Since version 5.2 filled curves are rendered as single polygon, which prevents these problems (see issue linked above).
The problem is still present in Gnuplot 5.0.4 and at least the cairolatex terminal which I use to output PDFs.
I also wanted to color the area between two curves, in my case defined as functions.
When I used something like
f(x) = 2 + sin(x)
g(x) = cos(x)
plot '+' using 1:(f($1)):(g($1)) with filledcurves closed
I got the same vertical white lines as in the question.
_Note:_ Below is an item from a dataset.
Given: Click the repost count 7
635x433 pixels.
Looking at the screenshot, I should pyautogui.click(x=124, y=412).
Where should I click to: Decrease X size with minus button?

A simple solution for curves where one is always above the other is to let Gnuplot fill the area from the upper curve to the x-axis with the desired color and then paint it over with white from the lower curve downwards:
f(x) = 2 + sin(x)
g(x) = cos(x)
plot f(x) with filledcurves x1, g(x) w filledc x1 fs lc rgb "white"
Apparently this filledcurves style (not between curves but between a curve and an axis) avoids the trapezoid artifacts.
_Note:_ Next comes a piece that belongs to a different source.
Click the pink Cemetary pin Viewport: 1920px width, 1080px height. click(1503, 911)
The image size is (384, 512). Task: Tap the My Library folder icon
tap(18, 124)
This can be readily extended for plotting data files and multiple stacked cures like in the question. Just paint from top to bottom and finish with white for the empty area between the lowest curve and the x-axis.
For overlapping curves a construction of minimum and maximum curves like in the answer from françois-tonneau might do the trick.
If you're talking about the red and cyan bits the gap could be an illusion caused by the Red + Cyan = White on a RGB screen. Maybe there's no gap, but the border areas appear as white due to the proximity of the pixels.
Take the screenshot and blow it up so you can see the individual pixels around the perceived gap.
If this is the case, maybe selecting a different colour scheme for the adjacent colurs would get rid of the effect. I certainly can't see anything matching your description on anywhere but the red and cyan bits.
From https://groups.google.com/forum/#!topic/comp.graphics.apps.gnuplot/ivRaKpu5cJ8, it seemed to be a pure Gostscript issue.
Using the eps terminal of Gnuplot and converting the eps file to pdf with
epstopdf -nogs <file.eps> -o <file.pdf>
solved the problem on my system. From the corresponding Man page, the "-nogs" option instructs epstopdf not to use Gostscript.